请改用凝聚聚类的 scipy 实现。这是一个例子。
from scipy.cluster.hierarchy import dendrogram, linkage
data = [[0., 0.], [0.1, -0.1], [1., 1.], [1.1, 1.1]]
Z = linkage(data)
dendrogram(Z)
You can find documentation for linkagehereand documentation for dendrogramhere.
回答by jagthebeetle
For those willing to step out of Python and use the robust D3 library, it's not super difficult to use the d3.cluster()(or, I guess, d3.tree()) APIs to achieve a nice, customizable result.
对于那些愿意离开 Python 并使用强大的 D3 库的人来说,使用d3.cluster()(或者,我猜,d3.tree())API 来实现一个不错的、可定制的结果并不是特别困难。
See the jsfiddlefor a demo.
有关演示,请参阅jsfiddle。
The children_array luckily functions easily as a JS array, and the only intermediary step is to use d3.stratify()to turn it into a hierarchical representation. Specifically, we need each node to have an idand a parentId:
children_幸运的是,数组很容易用作 JS 数组,唯一的中间步骤是d3.stratify()将其转换为分层表示。具体来说,我们需要每个节点都有一个id和一个parentId:
var N = 272; // Your n_samples/corpus size.
var root = d3.stratify()
.id((d,i) => i + N)
.parentId((d, i) => {
var parIndex = data.findIndex(e => e.includes(i + N));
if (parIndex < 0) {
return; // The root should have an undefined parentId.
}
return parIndex + N;
})(data); // Your children_
You end up with at least O(n^2) behaviour here due to the findIndexline, but it probably doesn't matter until your n_samples becomes huge, in which case, you could precompute a more efficient index.
由于该findIndex行,您最终在这里至少有 O(n^2) 行为,但在您的 n_samples 变得巨大之前这可能无关紧要,在这种情况下,您可以预先计算更有效的索引。
Beyond that, it's pretty much plug and chug use of d3.cluster().
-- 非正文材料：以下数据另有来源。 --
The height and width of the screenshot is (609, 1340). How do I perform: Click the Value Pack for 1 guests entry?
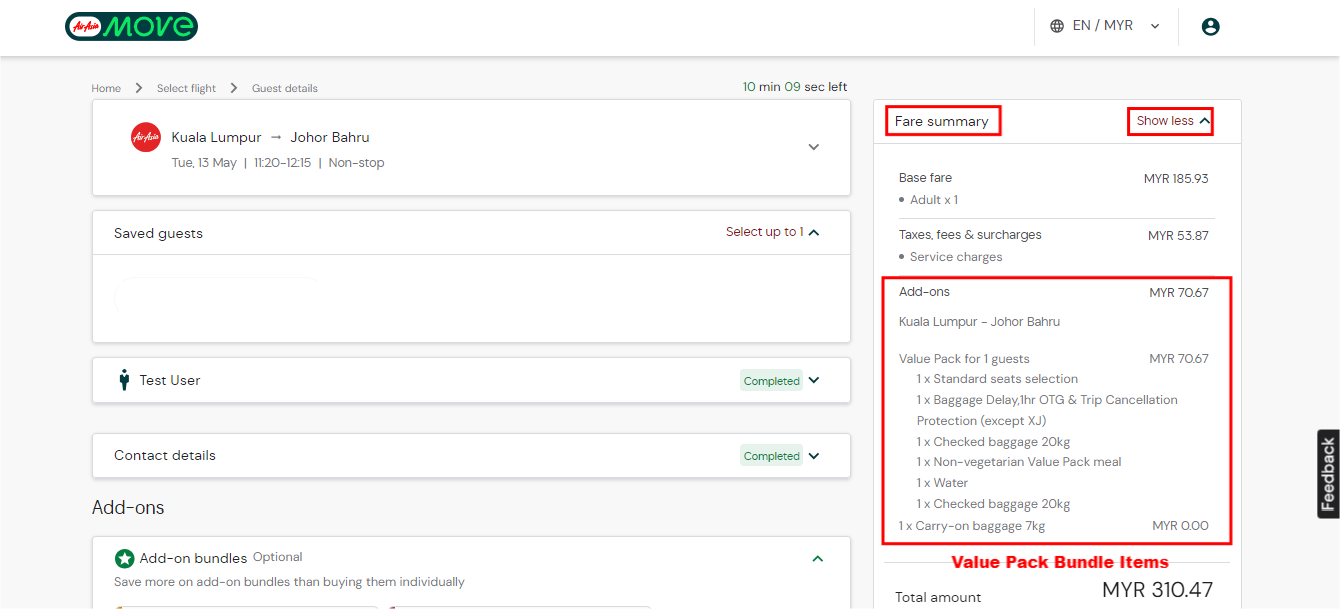point(963,358)

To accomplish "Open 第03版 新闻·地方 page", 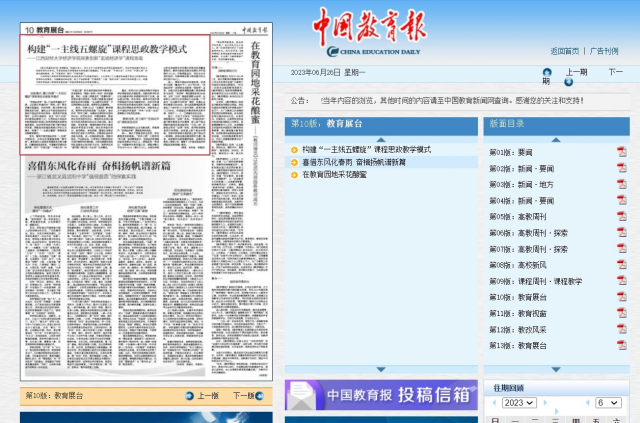I will pyautogui.click(x=521, y=184).
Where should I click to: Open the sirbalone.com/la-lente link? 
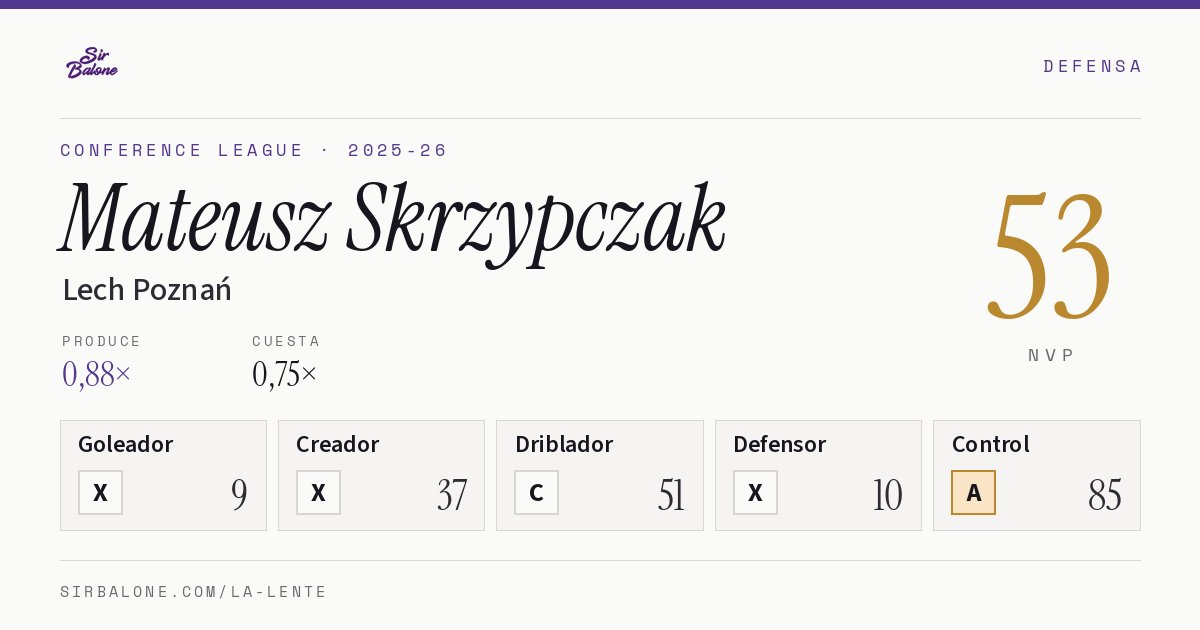[194, 592]
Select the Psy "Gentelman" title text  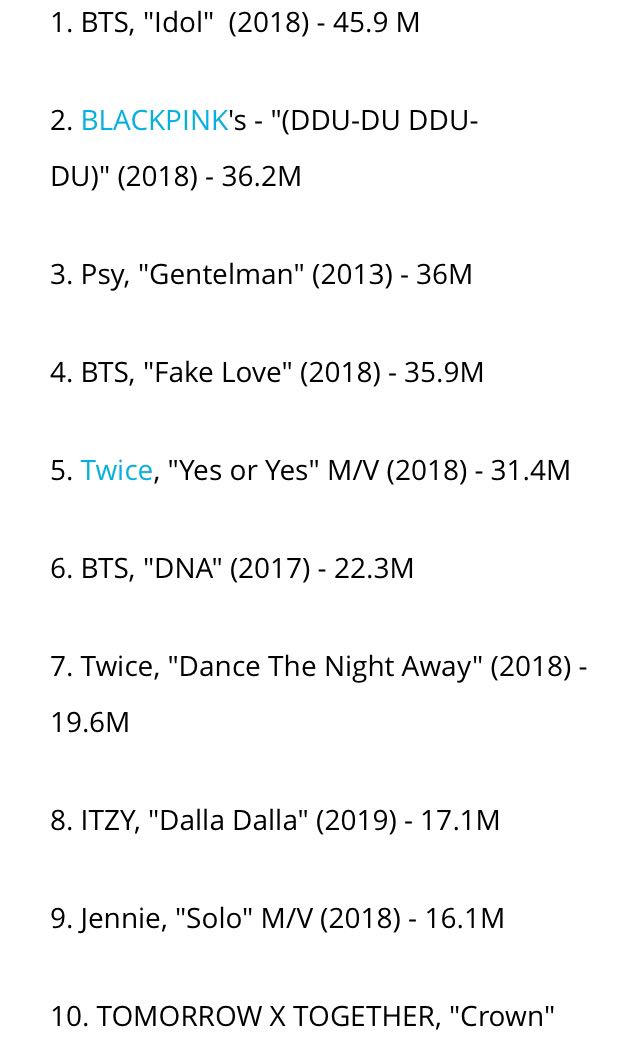click(x=225, y=274)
See mbostock's canonical blockor my JSFiddle.
除此之外,它几乎是即插即用的d3.cluster(). 请参阅 mbostock 的规范块或我的 JSFiddle。
N.B. For my use case, it sufficed merely to show non-leaf nodes; it's a bit trickier to visualise the samples/leaves, since these might not all be in the children_array explicitly.
注意对于我的用例,仅显示非叶节点就足够了;可视化样本/叶子有点棘手,因为这些可能并不都children_明确地在数组中。
回答by David Diaz
Here is a simple functionfor taking a hierarchical clustering model from sklearn and plotting it using the scipy dendrogramfunction. Seems like graphing functions are often not directly supported in sklearn. You can find an interesting discussion of that related to the pull request for this plot_dendrogramcode snippet here.
这是一个简单的函数,用于从 sklearn 获取层次聚类模型并使用 scipydendrogram函数绘制它。似乎 sklearn 中通常不直接支持绘图函数。您可以在此处找到与此plot_dendrogram代码片段的拉取请求相关的有趣讨论。
I'd clarify that the use case you describe (defining number of clusters) is available in scipy: after you've performed the hierarchical clustering using scipy's linkageyou can cut the hierarchy to whatever number of clusters you want using fclusterwith number of clusters specified in the targument and criterion='maxclust'argument.
我要澄清的是,您描述的用例(定义集群数)在 scipy 中可用:在使用 scipy 执行层次聚类后,linkage您可以将层次结构切割为您想要使用的任何数量的集群,fcluster并指定在该t论点和criterion='maxclust'论据。